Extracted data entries
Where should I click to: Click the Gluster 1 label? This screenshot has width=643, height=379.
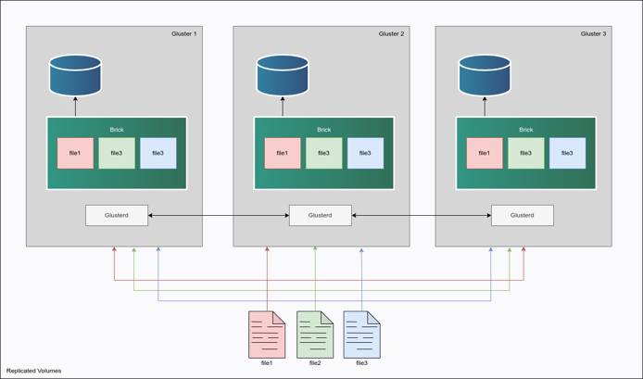(183, 33)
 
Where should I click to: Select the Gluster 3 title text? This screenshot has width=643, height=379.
(593, 33)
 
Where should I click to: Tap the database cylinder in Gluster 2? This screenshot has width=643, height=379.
(283, 77)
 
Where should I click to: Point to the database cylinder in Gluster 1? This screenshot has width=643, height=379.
(75, 76)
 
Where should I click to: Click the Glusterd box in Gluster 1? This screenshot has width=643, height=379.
(117, 215)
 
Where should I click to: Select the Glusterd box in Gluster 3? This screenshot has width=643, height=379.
(523, 215)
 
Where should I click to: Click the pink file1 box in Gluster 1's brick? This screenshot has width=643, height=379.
(75, 153)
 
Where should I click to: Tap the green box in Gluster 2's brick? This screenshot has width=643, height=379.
(324, 153)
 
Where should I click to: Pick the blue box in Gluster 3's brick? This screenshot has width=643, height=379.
(567, 153)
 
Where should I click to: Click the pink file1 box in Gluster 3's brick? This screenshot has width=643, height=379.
(485, 153)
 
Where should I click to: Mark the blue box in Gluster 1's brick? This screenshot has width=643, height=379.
(158, 153)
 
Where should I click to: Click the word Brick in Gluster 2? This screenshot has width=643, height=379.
(323, 130)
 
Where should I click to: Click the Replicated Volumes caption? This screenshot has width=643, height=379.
(33, 371)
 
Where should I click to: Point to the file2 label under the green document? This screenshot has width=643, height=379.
(314, 363)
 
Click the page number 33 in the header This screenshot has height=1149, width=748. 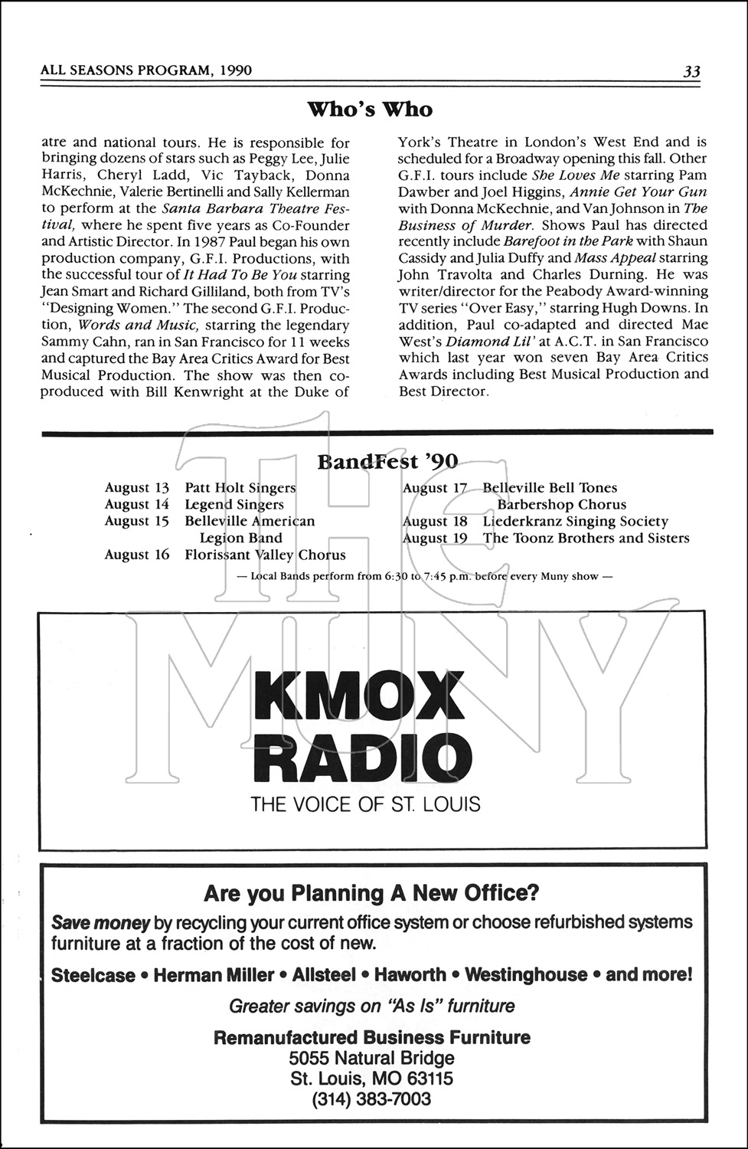(x=691, y=71)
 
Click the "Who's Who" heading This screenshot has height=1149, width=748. (x=370, y=110)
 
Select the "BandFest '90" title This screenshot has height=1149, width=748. (x=387, y=461)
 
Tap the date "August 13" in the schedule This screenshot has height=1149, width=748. (x=137, y=488)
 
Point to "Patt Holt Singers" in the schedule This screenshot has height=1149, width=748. (x=240, y=488)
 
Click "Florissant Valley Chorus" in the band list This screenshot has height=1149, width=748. (x=265, y=555)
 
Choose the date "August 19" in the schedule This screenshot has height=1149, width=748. (x=435, y=538)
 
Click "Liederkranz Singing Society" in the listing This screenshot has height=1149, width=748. (x=575, y=521)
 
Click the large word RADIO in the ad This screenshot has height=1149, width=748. (x=364, y=758)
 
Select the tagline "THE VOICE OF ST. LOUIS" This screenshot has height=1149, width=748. (x=365, y=804)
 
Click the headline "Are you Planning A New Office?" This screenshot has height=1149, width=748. (x=371, y=892)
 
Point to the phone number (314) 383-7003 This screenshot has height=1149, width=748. (x=371, y=1099)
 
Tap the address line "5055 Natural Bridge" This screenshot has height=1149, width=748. (x=371, y=1058)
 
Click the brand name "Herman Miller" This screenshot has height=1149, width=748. (x=214, y=974)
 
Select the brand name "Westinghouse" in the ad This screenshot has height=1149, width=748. (x=525, y=974)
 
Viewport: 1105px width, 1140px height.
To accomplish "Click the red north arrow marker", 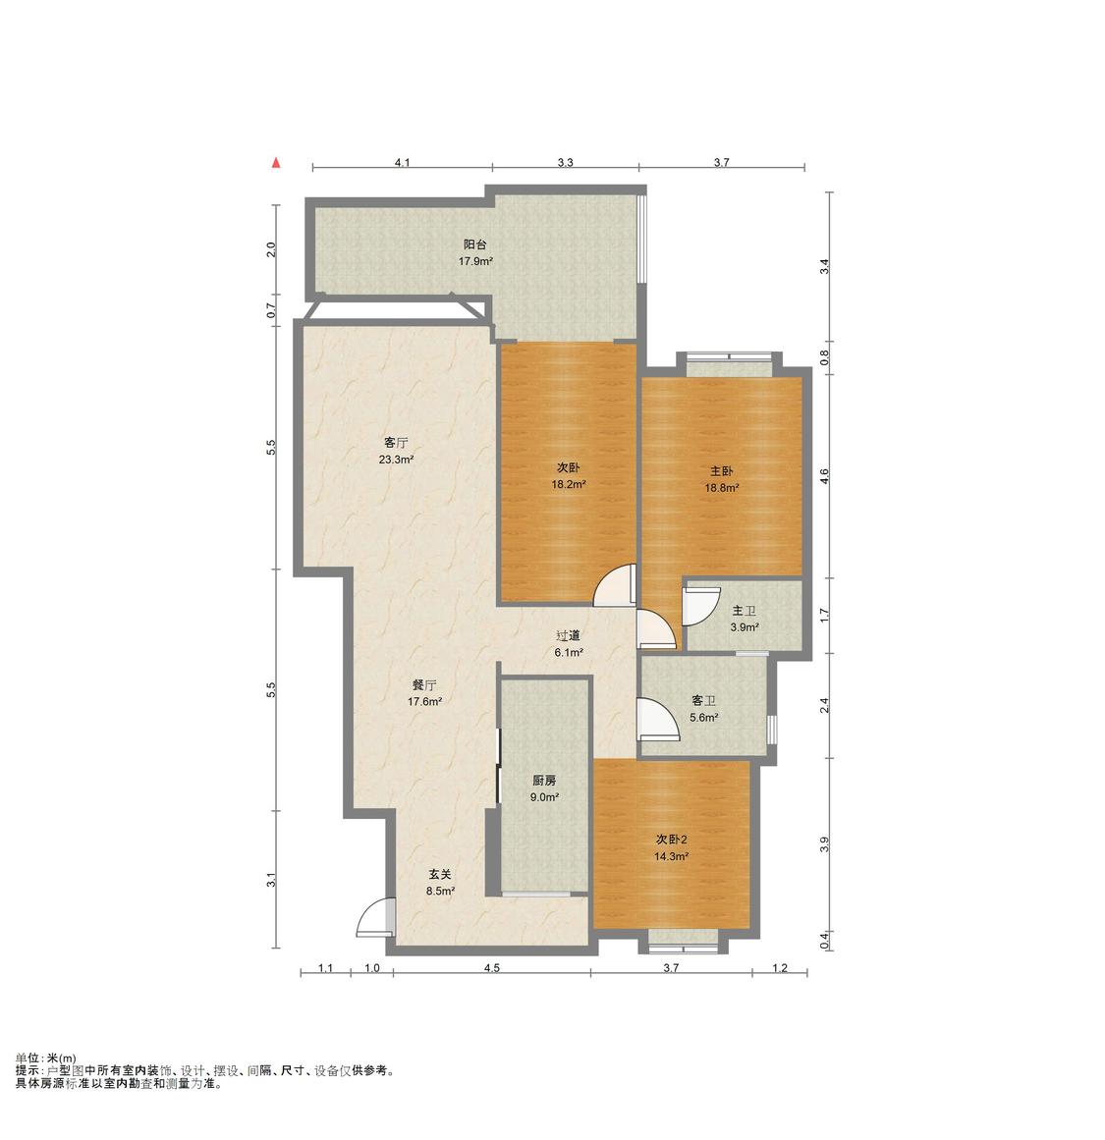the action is (276, 163).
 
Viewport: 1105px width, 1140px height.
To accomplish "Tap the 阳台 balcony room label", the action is (475, 245).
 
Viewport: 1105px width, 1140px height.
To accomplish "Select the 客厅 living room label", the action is (396, 443).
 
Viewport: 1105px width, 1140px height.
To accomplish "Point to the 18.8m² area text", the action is (722, 488).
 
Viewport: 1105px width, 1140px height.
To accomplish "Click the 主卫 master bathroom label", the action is (745, 611).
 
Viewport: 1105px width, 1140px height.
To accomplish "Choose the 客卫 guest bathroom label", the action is (703, 701).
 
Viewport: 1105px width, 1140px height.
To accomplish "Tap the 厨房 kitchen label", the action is (544, 781).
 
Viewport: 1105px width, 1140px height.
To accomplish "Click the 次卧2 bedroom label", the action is (671, 840).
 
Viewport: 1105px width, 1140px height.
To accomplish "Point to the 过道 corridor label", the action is (568, 636).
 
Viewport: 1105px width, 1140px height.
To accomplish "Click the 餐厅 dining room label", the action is (424, 684).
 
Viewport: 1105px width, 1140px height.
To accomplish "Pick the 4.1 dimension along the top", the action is (403, 163).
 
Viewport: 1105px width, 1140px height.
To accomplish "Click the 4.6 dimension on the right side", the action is (824, 476).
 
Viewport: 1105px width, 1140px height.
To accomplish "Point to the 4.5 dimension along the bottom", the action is (492, 968).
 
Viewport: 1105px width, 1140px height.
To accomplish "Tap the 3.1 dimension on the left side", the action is (271, 880).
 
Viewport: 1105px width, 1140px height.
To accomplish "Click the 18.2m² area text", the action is (569, 484).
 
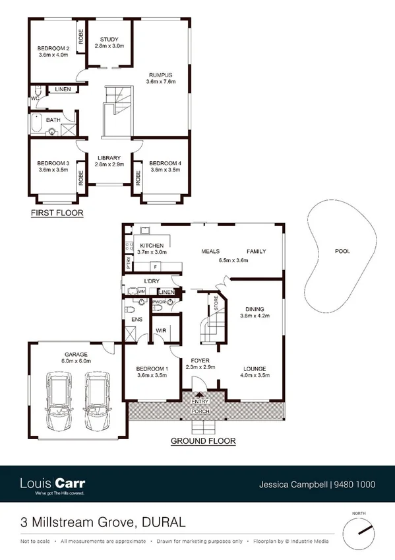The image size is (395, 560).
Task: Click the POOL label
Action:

__Problem to work on__
Reproduce the lines from the one containing "Choose the date" to the one containing "width=748. (x=575, y=521)", substituting "directory" for "listing" and leaving everything else unaltered.

__Task output__
Choose the date "August 19" in the schedule This screenshot has height=1149, width=748. (x=435, y=538)
 
Click "Liederkranz Singing Society" in the directory This screenshot has height=1149, width=748. (x=575, y=521)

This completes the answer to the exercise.